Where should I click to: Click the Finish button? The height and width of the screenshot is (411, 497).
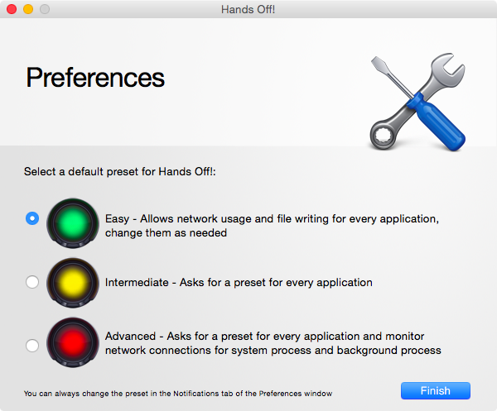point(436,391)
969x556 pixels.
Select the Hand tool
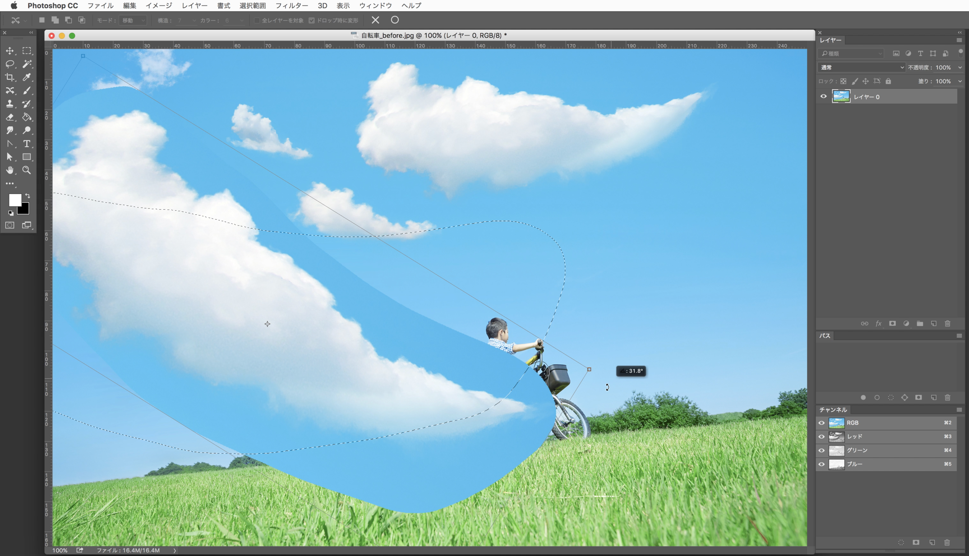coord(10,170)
================================
*Goal:*
Reproduce the text of both entries above word for word, leaving out the pictures.

*Complete output:*
Where should I click to: Click the Finish button? The height and width of the screenshot is (411, 497).
point(436,391)
969x556 pixels.
Select the Hand tool
coord(10,170)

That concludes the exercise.